В свете камина Рангони покосился на короля. Ему показалось, что Сигизмунд выпрямился в кресле и свободно вдохнул воздух широкой грудью.
Страшное слово «топор» на Москве было сказано. Да, знали, знали на Руси, и поговорку о том сложили, что-де не соха царю оброк платит, но топор; ан каждый раз слово это, короткое и тупое, всё одно пугало.
Перво-наперво хватать начали пришлых на Москву. И пристава сразу же за грудки брали:
— Кто таков? Меж двор шатаешься?
Мужик и рта открыть не успеет, а его уж забьют словами:
— Откуда? С подмётным письмом от вора? Где оно?
Мужик забожится, закрестится:
— Да я… Да мы… Господи, помилуй…
Но господь, может быть, и миловал, ан пристава молча за пазуху руки совали, обшаривали мужика, и неважно, найдут ли что или нет, а приговор готов:
— В застенок.
И поволокут беднягу. А кто в застенок вошёл, известно, на своих ногах оттуда не выйдет.
Мимо пыточной кремлёвской башни люди уже и ходить-то боялись. Больно страшно кричали пытаемые. Оторопь брала от криков тех. Как же надо человека умучить, чтобы с криком из него жизнь уходила. А слышалось в голосах, что так оно и есть. И москвичи головы нагнули. Но надобно знать, что на Руси, коли головы гнут, не обязательно такое о страхе говорит. Нет. Вовсе не обязательно.
Власть-то любит, коли человек нараспашку — вот-де я какой! Такого ещё по плечу похлопают — давай-де, давай, шагай и дальше так. А когда голову опустил? Глаз не видно. Это опасным грозит. И Семён Никитич силу набрал. На Болоте, где казни вершились, столб врыли, на столбе спицы железные укрепили и на них вбивали головы казнённых. Во как! Поддёрни портки, дядя, да побыстрее мимо, а то как бы и твоей голове на спицах не очутиться… Но то, что на Москве деялось, было половиной беды. Беда упала на северщину.

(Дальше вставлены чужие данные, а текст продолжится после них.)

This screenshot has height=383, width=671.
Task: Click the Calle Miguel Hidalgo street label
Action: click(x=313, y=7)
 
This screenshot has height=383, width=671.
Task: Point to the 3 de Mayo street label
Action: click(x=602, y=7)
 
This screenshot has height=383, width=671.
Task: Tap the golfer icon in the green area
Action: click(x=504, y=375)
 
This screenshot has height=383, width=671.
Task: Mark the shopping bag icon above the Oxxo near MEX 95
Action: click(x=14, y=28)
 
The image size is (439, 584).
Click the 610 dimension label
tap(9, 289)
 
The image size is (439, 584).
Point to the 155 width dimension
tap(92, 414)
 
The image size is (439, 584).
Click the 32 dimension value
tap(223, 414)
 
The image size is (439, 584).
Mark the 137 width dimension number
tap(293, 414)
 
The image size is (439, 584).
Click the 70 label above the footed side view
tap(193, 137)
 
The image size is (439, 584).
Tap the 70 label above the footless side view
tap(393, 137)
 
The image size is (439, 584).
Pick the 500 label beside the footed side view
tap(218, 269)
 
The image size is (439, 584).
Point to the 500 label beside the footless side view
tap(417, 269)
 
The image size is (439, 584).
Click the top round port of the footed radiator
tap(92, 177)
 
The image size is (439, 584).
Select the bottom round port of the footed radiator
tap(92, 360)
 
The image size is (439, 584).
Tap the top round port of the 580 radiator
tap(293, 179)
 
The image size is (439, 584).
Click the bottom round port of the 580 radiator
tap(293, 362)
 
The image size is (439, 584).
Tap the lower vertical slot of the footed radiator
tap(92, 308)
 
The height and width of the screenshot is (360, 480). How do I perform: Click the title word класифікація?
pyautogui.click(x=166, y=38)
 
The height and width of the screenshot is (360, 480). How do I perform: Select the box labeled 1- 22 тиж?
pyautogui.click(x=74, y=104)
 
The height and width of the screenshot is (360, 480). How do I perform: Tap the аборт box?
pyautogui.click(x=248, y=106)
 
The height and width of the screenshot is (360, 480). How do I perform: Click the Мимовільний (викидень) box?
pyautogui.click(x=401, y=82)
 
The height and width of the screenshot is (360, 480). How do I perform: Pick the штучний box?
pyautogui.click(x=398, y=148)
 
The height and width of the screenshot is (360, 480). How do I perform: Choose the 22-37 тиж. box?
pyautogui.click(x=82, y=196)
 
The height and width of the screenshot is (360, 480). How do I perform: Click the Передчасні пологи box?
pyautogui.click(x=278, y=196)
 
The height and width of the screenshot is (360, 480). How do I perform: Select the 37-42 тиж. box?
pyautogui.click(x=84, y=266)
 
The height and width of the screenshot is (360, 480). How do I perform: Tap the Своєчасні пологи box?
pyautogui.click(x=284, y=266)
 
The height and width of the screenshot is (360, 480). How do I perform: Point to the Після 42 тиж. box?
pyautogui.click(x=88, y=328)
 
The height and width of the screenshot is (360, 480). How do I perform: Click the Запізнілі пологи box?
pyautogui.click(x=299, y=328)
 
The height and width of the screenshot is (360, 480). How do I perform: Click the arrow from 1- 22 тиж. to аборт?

Потерпев поражение под Новгород-Северским, российское войско, собрав силы, в другой раз ударило на мнимого царевича и разбило наголову[122]. С остатками поляков и малой частью казаков Отрепьев бежал в Путивль.
Сражение кончилось. В плен была взята не одна тысяча поляков, стрельцов, примкнувших к вору, казаков, комаричей. Они стояли угрюмой толпой.
Фёдор Иванович Мстиславский, в окружении воевод, подъехал к ним, остановился. Мужики, заносимые снегом, стояли молча. Серые армяки, бороды, тёмными полосами рты на бледных после боя лицах. Кое-кто стоял без шапок. Ветер шевелил волосы.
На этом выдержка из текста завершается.